Der Youngster ist längst kein Unbekannter mehr in der Szene. Und bald will sich der beste deutsche Rundfahrer auch mit den ganz Großen bei der Frankreich-Rundfahrt messen. „Mein Ziel ist, mal unter die besten Zehn bei der Tour zu fahren“, sagt der eher zurückhaltende Buchmann. Im Vorjahr belegte er bei seiner zweiten Tour-Teilnahme bereits einen achtbaren 21. Platz, in diesem Jahr ist für das Leichtgewicht des Bora-hansgroheTeams dagegen die Helferrolle für den Polen Rafal Majka vorgesehen. „Er ist nicht degradiert worden. Jan Ullrich ist auch mal für Bjarne Riis gefahren und Zweiter geworden“, sagt Teamchef Ralph Denk. Buchmann betont: „Ich werde Rafa helfen, aber man weiß nie, was im Rennen passiert.“
Buchmann bekommt seine Freiheiten, der Kampf um das Weiße Trikot des besten Nachwuchsfahrers ist ausdrücklich nicht verboten.
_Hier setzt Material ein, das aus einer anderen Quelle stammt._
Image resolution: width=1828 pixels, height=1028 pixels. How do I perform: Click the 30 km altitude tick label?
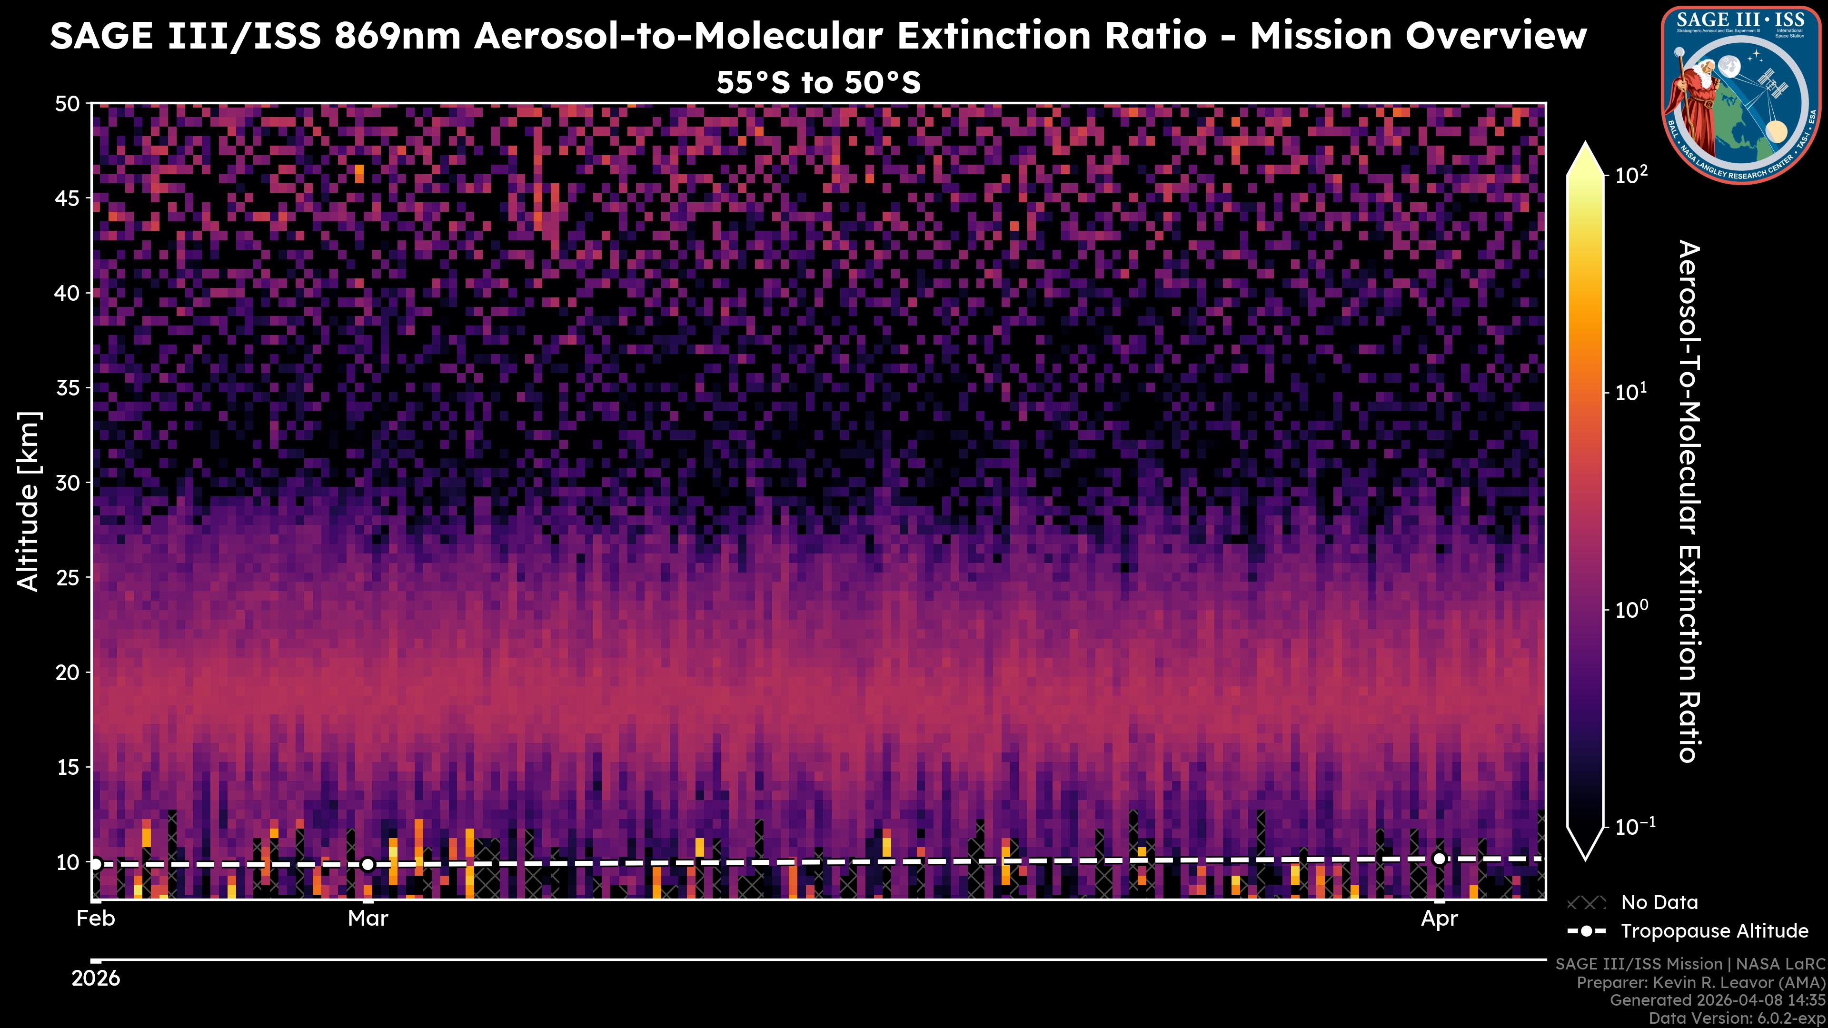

Aktuell liegt der deutsche Meister von 2015 auf dem 14. Platz, nur 46 Sekunden fehlen ihm zum besten Youngster Simon Yates, in dieser Wertung ist er Vierter. Das Weiße Trikot sei kein unrealistischer Traum, betont Denk.
Der Teamchef hat den Leistungssprung seines Juwels natürlich registriert. „Bei der Dauphiné war das ein starker Auftritt von ihm. Wenn er weiter so gewissenhaft arbeitet, kann da noch einiges kommen“, sagt Denk. Buchmann hat sich nicht nur am Berg gesteigert, sondern auch im Zeitfahren – dank Spezialtraining im Winter. So hat er beim Auftakt in Düsseldorf weitaus weniger Zeit liegen gelassen als manch ein Favorit.
Die ewigen Vergleiche mit Ullrich lehnt das Bora-Team ab. Ullrich sei ein Jahrhundert-Talent gewesen, meint Sportdirektor Enrico Poitschke, wohlwissend, dass die Erwartungen an Buchmann schon stark gestiegen sind. Schließlich sehnt sich RadsportDeutschland nach einem starken Rundfahrer. Im Gegensatz zum großen Reservoir an Topsprintern wie Kittel, Greipel oder John Degenkolb ist seit dem unrühmlichen Abschied von Ullrich und Andreas Klöden kein Mann für das Gesamtklassement mehr nachgekommen.
„Vielleicht hören viele Bergfahrer zu früh auf“, mutmaßt Buchmann. Ihm dürfte es egal sein, für seinen Marktwert ist dies nur von Vorteil.
Kittel siegt und stellt Rekord auf
Am Freitag durfte sich allerdings der Thüringer Marcel Kittel feiern lassen. Nach bangen Minuten und einer Auswertung des Zielfotos hielt er mit strahlendem Lächeln drei Finger in die Kamera. „Schon drei Siege, ich bin so glücklich“, sagte Kittel nach seiner erneuten Sprint-Show. Diesmal brauchte er einen Tigersprung, um in einer Millimeterentscheidung den Norweger Edvald Boasson Hagen auf der Ziellinie noch abzufangen.
„Das war bisher definitiv mein knappster Sieg. Wow, sechs Millimeter machen den Unterschied zwischen großer Freude und enormer Enttäuschung“, sagte Kittel, der deutsche Tour-Geschichte schrieb: Am 47. Geburtstag von Erik Zabel stellte Kittel dessen deutsche Bestmarke mit seinem zwölften Tour-Etappensieg ein. „Ich bin sehr stolz darauf, ich bin einfach in toller Form“, betonte der blonde Hüne.
Kittel, das wurde auf der siebten Etappe nach 213,5 Kilometern in Nuits-Saint-Georges deutlich, sprintet in einer eigenen Liga. Der 29-Jährige schien 100 Meter vor dem Zielstrich chancenlos, beschleunigte aber wieder auf über 70 km/h und schob sich aus dem Windschatten noch vorbei. Mit dem bloßen Auge war der Abstand auf Hagen nicht zu erkennen.
Die ersten ganz schweren Bergprüfungen am Wochenende kann der Quick-Step-Profi nun relativ gelassen angehen. Er ist schon längst über dem Soll und trägt seit Freitag auch das Grüne Trikot, nachdem Konkurrent Arnaud Démare nur Elfter wurde.